Последняя акция — страница 25 из 59

Поблагодарив за теплый прием, он откланялся, бросив на прощание:

— Не оставляйте Полину Аркадьевну одну, без присмотра.

— Этого еще не хватало, — буркнула Элла Валентиновна, когда дверь за Мишей захлопнулась. — За детьми глаз да глаз нужен! А за родителями присматривать я не нанималась.

Лариса вздохнула. Еще два месяца ей предстояло жить в этом лагере, а силы были уже на исходе.

Проходя по Главной аллее и насвистывая «Марш энтузиастов», Миша вдруг резко затормозил возле трибуны.

— Что с вами, старушка? — обратился он к деревянному сооружению. — Насморк подхватили? — Блюм взобрался по ступенькам и прошелся по дощатому полу, покрытому линолеумом. «Скрипит, как старый «Арго» под ногами Язона!» Миша заметил, что линолеум не прибит к полу. Решив исследовать трибуну, мешающую Ларисе своими всхлипами спать по ночам, он скатал линолеум в рулон и внимательно рассмотрел пол. В центре трибуны он обнаружил съемную крышку, какие обычно бывают в полу деревенских домов, над погребом. Достав из кармана перочинный ножик, Блюм поддел им крышку люка. Внутри оказалась тесная комнатенка, чуть больше собачьей конуры. Спрыгнув туда, Миша согнулся в три погибели. «Чье-то логово!» — отметил он, глядя на дряхлый матрас с торчащими из него желтыми кусками ваты, аккуратно расстеленный на земляном полу. «Детки играют в бомбоубежище, — махнул рукой Блюм. — А Лариса перепугалась!
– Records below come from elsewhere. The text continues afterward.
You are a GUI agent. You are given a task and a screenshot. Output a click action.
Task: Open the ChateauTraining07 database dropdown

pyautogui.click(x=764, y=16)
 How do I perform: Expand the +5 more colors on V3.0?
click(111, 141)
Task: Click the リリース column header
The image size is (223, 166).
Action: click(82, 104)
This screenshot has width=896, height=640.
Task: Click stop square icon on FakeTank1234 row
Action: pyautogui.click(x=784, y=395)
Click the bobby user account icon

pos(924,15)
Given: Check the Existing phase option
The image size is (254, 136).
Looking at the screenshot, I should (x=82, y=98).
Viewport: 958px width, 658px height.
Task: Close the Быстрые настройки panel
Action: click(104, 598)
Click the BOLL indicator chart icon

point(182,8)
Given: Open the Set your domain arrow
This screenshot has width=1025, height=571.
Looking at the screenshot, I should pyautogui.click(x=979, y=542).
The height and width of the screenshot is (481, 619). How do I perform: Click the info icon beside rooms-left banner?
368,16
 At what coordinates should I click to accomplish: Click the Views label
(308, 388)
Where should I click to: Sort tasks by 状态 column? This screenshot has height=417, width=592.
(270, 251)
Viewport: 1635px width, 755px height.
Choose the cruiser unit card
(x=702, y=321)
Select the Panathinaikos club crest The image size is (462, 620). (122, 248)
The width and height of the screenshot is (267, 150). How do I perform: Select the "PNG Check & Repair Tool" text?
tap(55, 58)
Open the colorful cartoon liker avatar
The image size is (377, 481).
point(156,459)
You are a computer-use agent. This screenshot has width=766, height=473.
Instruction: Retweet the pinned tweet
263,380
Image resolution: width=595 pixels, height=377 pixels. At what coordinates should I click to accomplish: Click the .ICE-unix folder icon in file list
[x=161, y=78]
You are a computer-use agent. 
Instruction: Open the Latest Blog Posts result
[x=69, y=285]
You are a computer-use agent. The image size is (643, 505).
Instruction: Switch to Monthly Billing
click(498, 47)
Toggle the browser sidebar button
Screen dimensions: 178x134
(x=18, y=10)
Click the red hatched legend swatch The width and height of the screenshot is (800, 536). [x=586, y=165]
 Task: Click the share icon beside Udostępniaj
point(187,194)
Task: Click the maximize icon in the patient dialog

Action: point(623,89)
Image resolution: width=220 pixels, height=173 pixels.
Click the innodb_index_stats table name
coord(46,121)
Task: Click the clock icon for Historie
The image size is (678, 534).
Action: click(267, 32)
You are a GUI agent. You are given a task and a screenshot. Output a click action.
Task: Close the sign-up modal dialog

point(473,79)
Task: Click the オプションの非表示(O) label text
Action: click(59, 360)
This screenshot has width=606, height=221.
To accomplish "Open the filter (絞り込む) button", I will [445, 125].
Ночами не спит». Он уже хотел выбраться наружу, как заметил в углу какой-то странный черный предмет. Взял его в руки — это оказалась матовая, иссиня-черная пудреница.

«Лоран Дорнель», — прочитал он французскую надпись. — Фирменная вещь в этой конуре?» Блюм присел на матрас и открыл крышечку. В пудренице не было пудры, там лежал ярко-красный детский носок.


Полина Аркадьевна на самом деле проспала недолго.

— Я что, уснула? — никак не могла она вспомнить. — Как я сюда попала? — Юра смотрел на нее, как на душевнобольную. — Да нет, Юрий Викторович, я в своем уме, — успокоила его Крылова, прочитав во взгляде Соболева искреннее сочувствие.

Есть Полина Аркадьевна отказалась и уже спокойно, без истерик, но со слезами в голосе поведала о происшедшем накануне.

Примерно в десять часов вечера зазвонил телефон. Она сняла трубку. Несколько секунд в трубке что-то трещало, а потом до нее донесся истошный крик: «Мама!» — а затем — гудки. Полина была уверена, что кричала Ксюша. То же самое повторилось в полночь, а когда телефон зазвонил в два часа ночи, она, обезумев, убежала из дома. К четырем утра, пешком через весь город, дошла до автовокзала, еще полтора часа прождала первый автобус и приехала в лагерь. Приехала к нему, к Юре, потому что больше у нее никого нет.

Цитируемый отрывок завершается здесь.